A needless reminder that OpenAI said that detecting text created by AI — they are in the business of creating text with AI — was impossible (see Issue 241). But detecting AI fingerprints in images, no problem. Like magic.

It’s also interesting to me that this photo detection tool from OpenAI is woven into a story about election misinformation and deception, about which the reporting says:

OpenAI, arguably the world’s most influential generative AI company, has moved to clarify its policies relating to elections, stating that people cannot use its GPT tools to impersonate politicians or try and dissuade voters from going to the ballot box.

Ah. I see. They want to be clear that using their technology to misrepresent things in politics is bad. However, they have said next to nothing about using their technology to misrepresent things in education. In fact, OpenAI has been pretty consistently on the other side of that issue, doing everything they can to make misrepresentation in education as easy as possible.
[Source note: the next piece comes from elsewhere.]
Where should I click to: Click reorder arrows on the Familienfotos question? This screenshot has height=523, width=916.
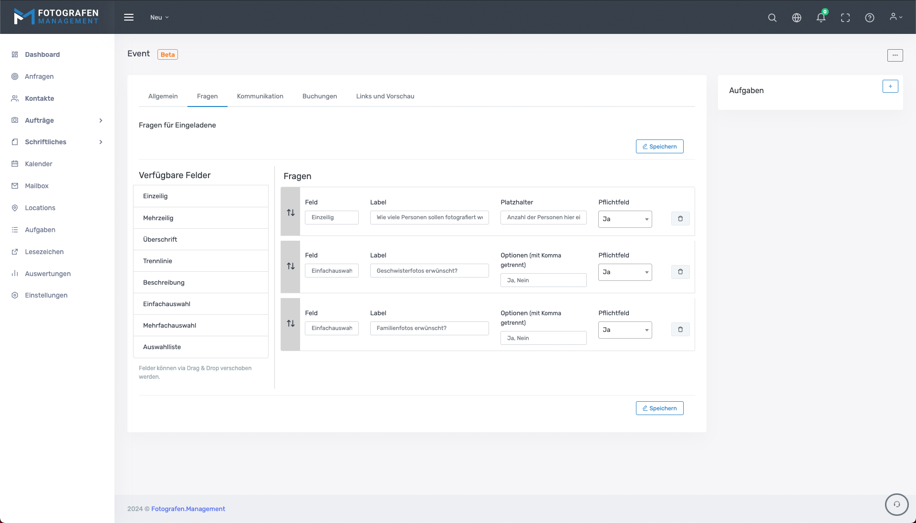point(291,324)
The more I pay attention to OpenAI, the less there is to like. We can detect your AI, no one can detect ours. Don’t use our stuff in politics. But in the classroom, have a blast.

Anyway, OpenAI says it can detect AI when it’s in images. Thought you should know.

Chegg CEO is on the Board of Adobe

Not really breaking news, but Dan Rosenweig, the CEO of cheating giant Chegg, is on the Board of Directors of Adobe, the software company with many products in frequent use by educators.

It’s more evidence of cheating companies being woven into legitimate companies. And evidence of how so many otherwise credible people and companies don’t do any diligence at all.

As a reminder, Chegg’s value has dropped about 90% over the past two years, it’s tangled in several investor legal challenges and being sued over its core value offerings — the answers to homework and test questions. And, just by the way, it’s probably the world’s largest cheating profiteer, as more than 90% of its revenue comes from selling answers.

Adobe, it seems, is fine with all that.

ICAI Awards Deadline January 31

The International Center for Academic Integrity (ICAI), will host its annual conference in Canada in March.

As part of that, ICAI will also issue several awards. Nominations for those awards close on January 31. If you know someone deserving of an award, please nominate them. Recognition is important.